[Item position entries]
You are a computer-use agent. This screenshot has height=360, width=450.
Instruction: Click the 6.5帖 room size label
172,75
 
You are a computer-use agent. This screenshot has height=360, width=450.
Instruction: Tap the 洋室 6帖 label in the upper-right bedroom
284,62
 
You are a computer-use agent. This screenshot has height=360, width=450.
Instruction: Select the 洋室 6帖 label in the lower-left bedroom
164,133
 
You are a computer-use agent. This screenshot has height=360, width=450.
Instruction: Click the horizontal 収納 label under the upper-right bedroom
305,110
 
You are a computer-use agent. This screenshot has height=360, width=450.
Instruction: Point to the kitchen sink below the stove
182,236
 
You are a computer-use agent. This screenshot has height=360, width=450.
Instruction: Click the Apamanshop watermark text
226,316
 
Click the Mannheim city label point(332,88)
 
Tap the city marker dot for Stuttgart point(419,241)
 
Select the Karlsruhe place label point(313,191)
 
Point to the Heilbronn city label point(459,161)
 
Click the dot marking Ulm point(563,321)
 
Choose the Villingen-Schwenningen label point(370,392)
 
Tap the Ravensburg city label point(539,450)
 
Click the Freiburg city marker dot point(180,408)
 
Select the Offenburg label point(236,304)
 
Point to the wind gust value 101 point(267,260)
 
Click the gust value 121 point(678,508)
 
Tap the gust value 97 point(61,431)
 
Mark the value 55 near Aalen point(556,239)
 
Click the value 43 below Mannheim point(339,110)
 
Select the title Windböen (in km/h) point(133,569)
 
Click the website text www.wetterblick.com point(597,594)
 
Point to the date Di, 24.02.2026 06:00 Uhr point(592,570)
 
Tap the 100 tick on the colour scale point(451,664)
* * *
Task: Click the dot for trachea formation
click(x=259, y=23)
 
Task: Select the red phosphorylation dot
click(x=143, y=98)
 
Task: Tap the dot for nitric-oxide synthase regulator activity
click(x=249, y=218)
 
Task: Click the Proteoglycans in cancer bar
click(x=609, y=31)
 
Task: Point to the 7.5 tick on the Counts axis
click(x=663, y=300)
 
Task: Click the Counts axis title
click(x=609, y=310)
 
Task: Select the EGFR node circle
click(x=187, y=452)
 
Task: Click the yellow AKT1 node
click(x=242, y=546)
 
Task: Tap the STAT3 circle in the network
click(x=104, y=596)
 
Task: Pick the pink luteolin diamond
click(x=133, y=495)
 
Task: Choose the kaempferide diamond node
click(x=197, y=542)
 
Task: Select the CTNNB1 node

## PROBLEM DESCRIPTION:
Put the data lines between the line holding "Point to the wind" and the line holding "Tap the 100", inclusive, into a Markdown table with a Row column for the row number and a Line column for the line. Omit blank lines.

## TASK OUTPUT:
| Row | Line |
|---|---|
| 1 | Point to the wind gust value 101 point(267,260) |
| 2 | Click the gust value 121 point(678,508) |
| 3 | Tap the gust value 97 point(61,431) |
| 4 | Mark the value 55 near Aalen point(556,239) |
| 5 | Click the value 43 below Mannheim point(339,110) |
| 6 | Select the title Windböen (in km/h) point(133,569) |
| 7 | Click the website text www.wetterblick.com point(597,594) |
| 8 | Point to the date Di, 24.02.2026 06:00 Uhr point(592,570) |
| 9 | Tap the 100 tick on the colour scale point(451,664) |